(Record excerpts Opens)

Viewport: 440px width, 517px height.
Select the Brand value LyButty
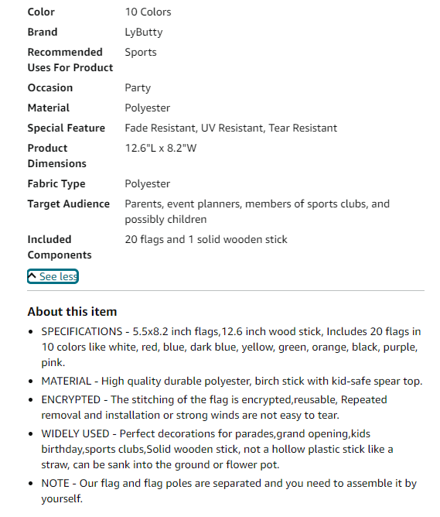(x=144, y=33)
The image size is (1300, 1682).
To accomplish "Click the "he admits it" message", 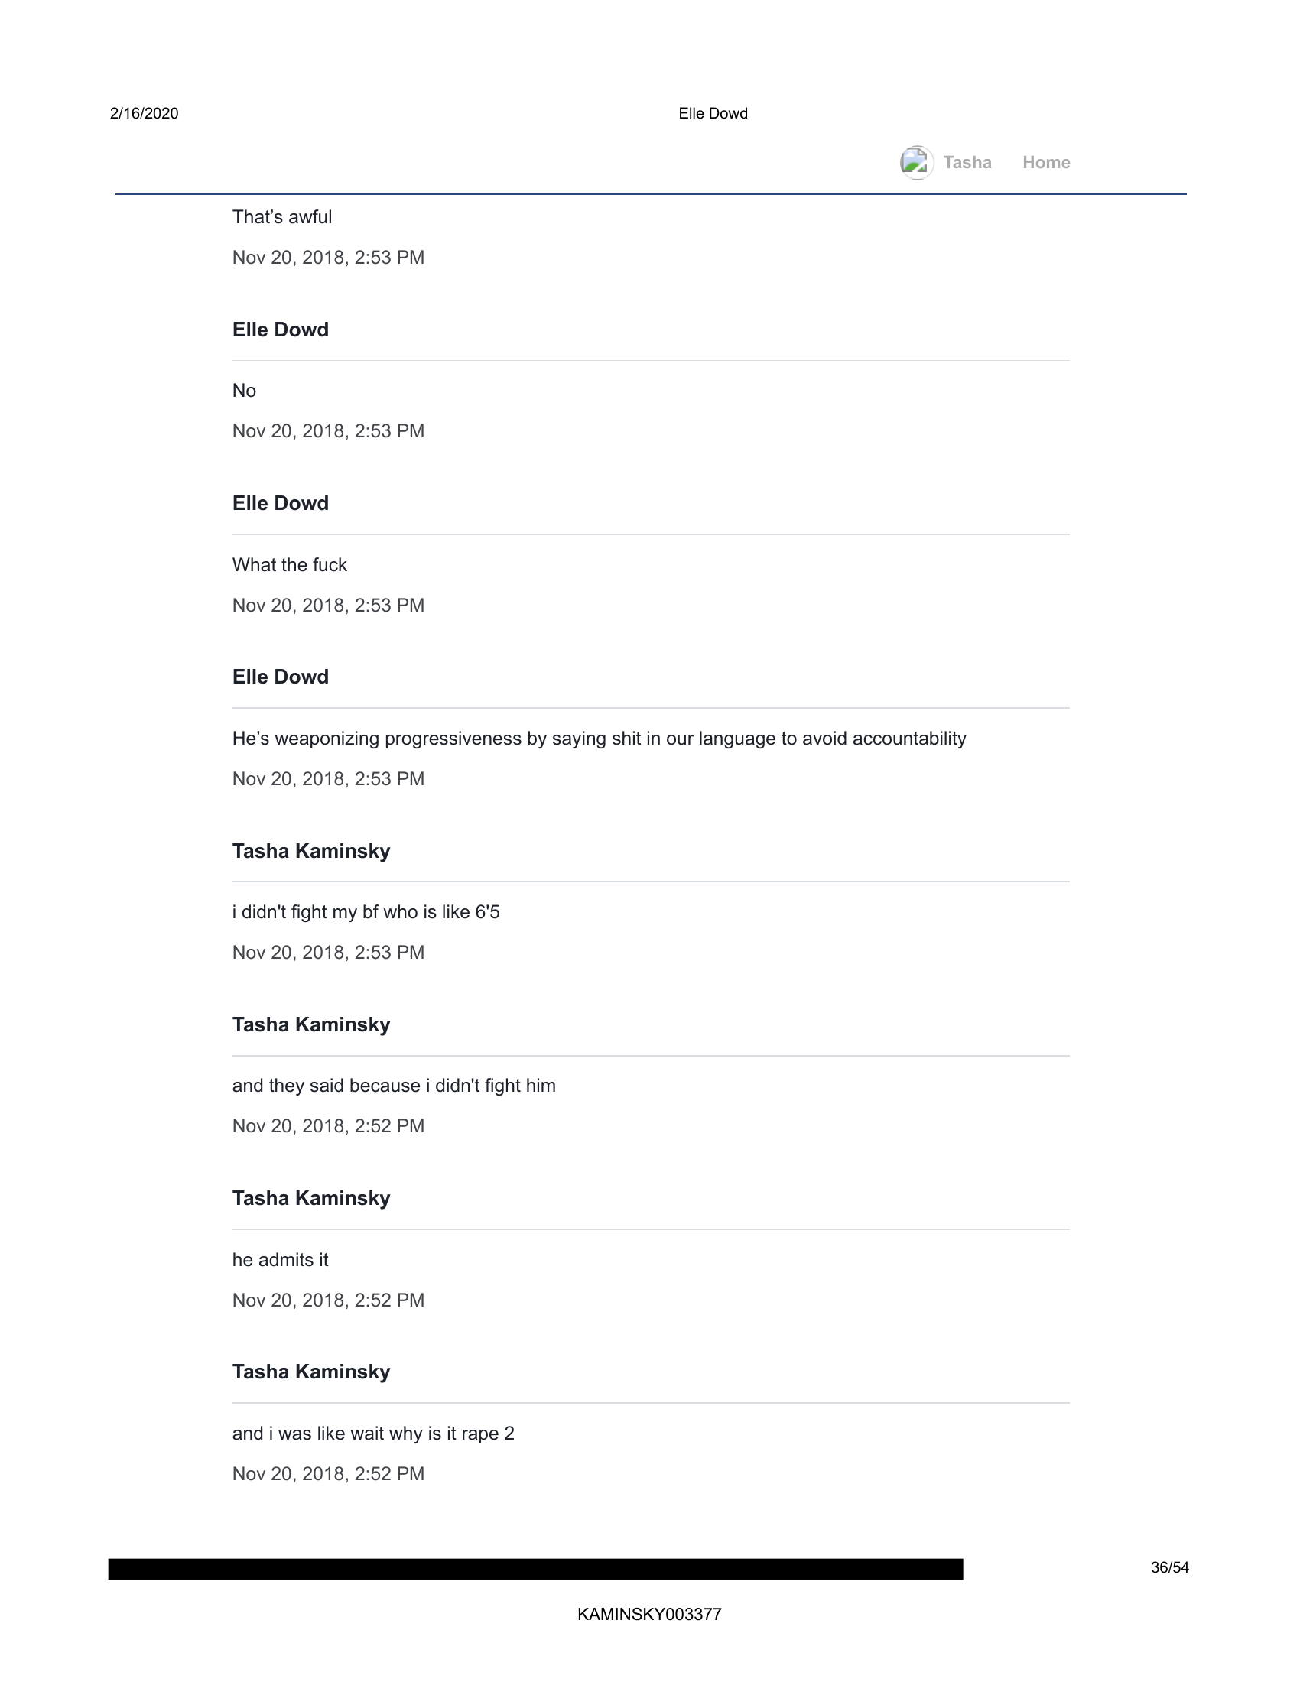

(Record excerpts Closes)

# The problem:
Could you transcribe all of the data exactly, keeping every picture out of the copy?

# Answer to the exercise:
Viewport: 440px width, 517px height.
Select the Brand value LyButty
(x=144, y=33)
The image size is (1300, 1682).
To accomplish "Click the "he admits it" message", 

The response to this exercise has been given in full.